I snapshot a lot of web pages, and I use PDF in pretty much all cases, and consequently, have often run into the same problem as you. I concur with @chrillek wrote: PDF is problematic for cases like this.

You may already have realized this, so my apologies if this is repeating something you already know. One way to think about the situation is that the PDF format describes a snapshot of what you see. If the content is cut off, the snapshot captured in PDF form will be as well. So, one way to try to avoid the problem is to manipulate the original source before capturing it in PDF format. Rotating to landscape format may be enough for some cases; shrinking the page zooming/magnification in a browser sometimes can be another way (doesn’t work in all cases, of course, but sometimes it makes enough of a difference). Some web pages may offer additional controls over the way content is displayed, for example, by letting you change the “theme” of the page. Some pages are also available in different variants. For example, for a repository in GitHub, if it uses GitHub Pages, the same content you come across in the G.P. may be available (and presented differently) in the repository’s README file. Checking both might reveal that one or the other format wraps the lines differently.

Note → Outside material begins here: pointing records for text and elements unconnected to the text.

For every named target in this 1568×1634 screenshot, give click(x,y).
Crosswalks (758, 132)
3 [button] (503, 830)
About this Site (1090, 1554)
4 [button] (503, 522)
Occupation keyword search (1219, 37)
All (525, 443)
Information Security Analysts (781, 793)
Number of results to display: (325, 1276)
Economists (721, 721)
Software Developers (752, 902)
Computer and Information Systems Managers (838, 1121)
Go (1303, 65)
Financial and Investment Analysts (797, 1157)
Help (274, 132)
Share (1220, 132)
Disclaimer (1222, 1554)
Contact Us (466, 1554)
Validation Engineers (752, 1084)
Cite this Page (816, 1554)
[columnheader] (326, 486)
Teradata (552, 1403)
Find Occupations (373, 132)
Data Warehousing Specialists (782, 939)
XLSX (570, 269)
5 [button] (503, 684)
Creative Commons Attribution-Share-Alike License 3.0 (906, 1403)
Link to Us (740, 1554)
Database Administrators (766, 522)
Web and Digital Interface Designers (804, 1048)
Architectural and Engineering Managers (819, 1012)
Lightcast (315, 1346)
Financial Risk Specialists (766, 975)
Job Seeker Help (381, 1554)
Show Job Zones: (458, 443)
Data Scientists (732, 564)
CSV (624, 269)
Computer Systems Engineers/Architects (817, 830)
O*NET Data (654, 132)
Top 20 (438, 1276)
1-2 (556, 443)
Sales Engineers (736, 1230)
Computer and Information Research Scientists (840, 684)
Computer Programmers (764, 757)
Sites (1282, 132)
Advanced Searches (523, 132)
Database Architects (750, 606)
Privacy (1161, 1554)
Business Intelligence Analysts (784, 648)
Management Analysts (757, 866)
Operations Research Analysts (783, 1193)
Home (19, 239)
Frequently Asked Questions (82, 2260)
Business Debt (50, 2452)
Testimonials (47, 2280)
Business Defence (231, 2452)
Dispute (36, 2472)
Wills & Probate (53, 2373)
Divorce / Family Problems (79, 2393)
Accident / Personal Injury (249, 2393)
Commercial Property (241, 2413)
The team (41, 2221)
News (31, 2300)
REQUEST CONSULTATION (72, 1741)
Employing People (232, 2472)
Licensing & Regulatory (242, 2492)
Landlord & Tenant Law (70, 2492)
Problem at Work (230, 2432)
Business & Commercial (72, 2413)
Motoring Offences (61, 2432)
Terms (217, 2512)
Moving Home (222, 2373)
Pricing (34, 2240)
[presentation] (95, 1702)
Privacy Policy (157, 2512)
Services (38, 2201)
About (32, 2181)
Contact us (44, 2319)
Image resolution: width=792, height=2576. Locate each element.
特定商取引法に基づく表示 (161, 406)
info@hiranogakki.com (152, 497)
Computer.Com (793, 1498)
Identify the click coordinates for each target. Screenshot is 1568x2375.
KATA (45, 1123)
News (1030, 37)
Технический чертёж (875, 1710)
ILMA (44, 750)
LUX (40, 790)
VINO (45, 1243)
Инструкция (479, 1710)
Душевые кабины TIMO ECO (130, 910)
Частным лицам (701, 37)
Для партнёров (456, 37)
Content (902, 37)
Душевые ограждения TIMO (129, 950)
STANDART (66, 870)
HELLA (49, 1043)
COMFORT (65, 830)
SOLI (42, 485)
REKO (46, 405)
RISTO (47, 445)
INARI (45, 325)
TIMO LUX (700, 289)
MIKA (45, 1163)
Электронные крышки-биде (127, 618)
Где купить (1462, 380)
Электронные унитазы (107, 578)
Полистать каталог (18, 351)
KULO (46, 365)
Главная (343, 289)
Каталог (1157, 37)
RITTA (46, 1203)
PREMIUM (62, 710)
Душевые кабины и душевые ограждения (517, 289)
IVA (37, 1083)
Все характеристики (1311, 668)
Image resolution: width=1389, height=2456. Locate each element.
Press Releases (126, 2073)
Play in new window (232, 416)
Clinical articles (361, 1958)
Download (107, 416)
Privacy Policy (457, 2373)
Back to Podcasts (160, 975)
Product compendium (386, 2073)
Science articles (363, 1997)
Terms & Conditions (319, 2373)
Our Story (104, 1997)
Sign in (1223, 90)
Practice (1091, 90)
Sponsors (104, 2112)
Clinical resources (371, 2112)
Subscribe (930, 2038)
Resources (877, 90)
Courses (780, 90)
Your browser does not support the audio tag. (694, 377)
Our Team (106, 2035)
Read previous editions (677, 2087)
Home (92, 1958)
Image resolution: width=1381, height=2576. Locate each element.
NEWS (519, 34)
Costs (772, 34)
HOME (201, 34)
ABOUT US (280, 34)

But sometimes it’s just impossible to make it work, because the authors of the source web page did not arrange the content in a suitable way. My own approach for those cases is to save the text somehow, either by using some of the text-format capture facilities in DEVONthink, or saving the page source as HTML.

If you save a lot of things that have this problem (e.g., if you’re trying to save lot of things from GitHub), it may be best to work out alternatives to using PDF. For example, if you want to save the content of a GitHub gist, I would probably get the raw text instead. For repositories, you can export entire repos as zip archives (there’s a button for that right on every GItHub repo’s front page), or you can use command-line tools (e.g., github-backup).

chrillek · February 22, 2024, 4:04pm

Printing to PDF might sometimes give better results than clipping if the site’s authors have provided a print CSS. That might exclude unneeded parts of the page and/or rearrange the content so that it fits better on print.

chamjam · February 23, 2024, 7:09am

Your reply was so detailed, thank you very much. It seems that there is no good way to deal with this problem at present. I am going to use the web archive to save web pages first. hope that devonthink can support a permanent storage of web page in the future.

chamjam · February 23, 2024, 7:14am

thanks for your reply. I tried this, sometimes it’s a good choice to save web pages. but not suitable for all pages, and the operation is a bit complicated (I have a lot of pages to save). so for the time being, I’ll use web archive to store them.

rfog · February 24, 2024, 8:11am

When the direct capture to PDF generates a file I don’t like, I use to capture into Formatted Note, then manually change, normally removing endings or some remaining commercial stuff, adding not captured images, changing videos for the URL and so on, and then convert into PDF.

(And that is the reason I have the DEVONSave Shortcut combination not to automatically convert into PDF in DTTG when DT generates the capture. It allows me to edit the resulting capture).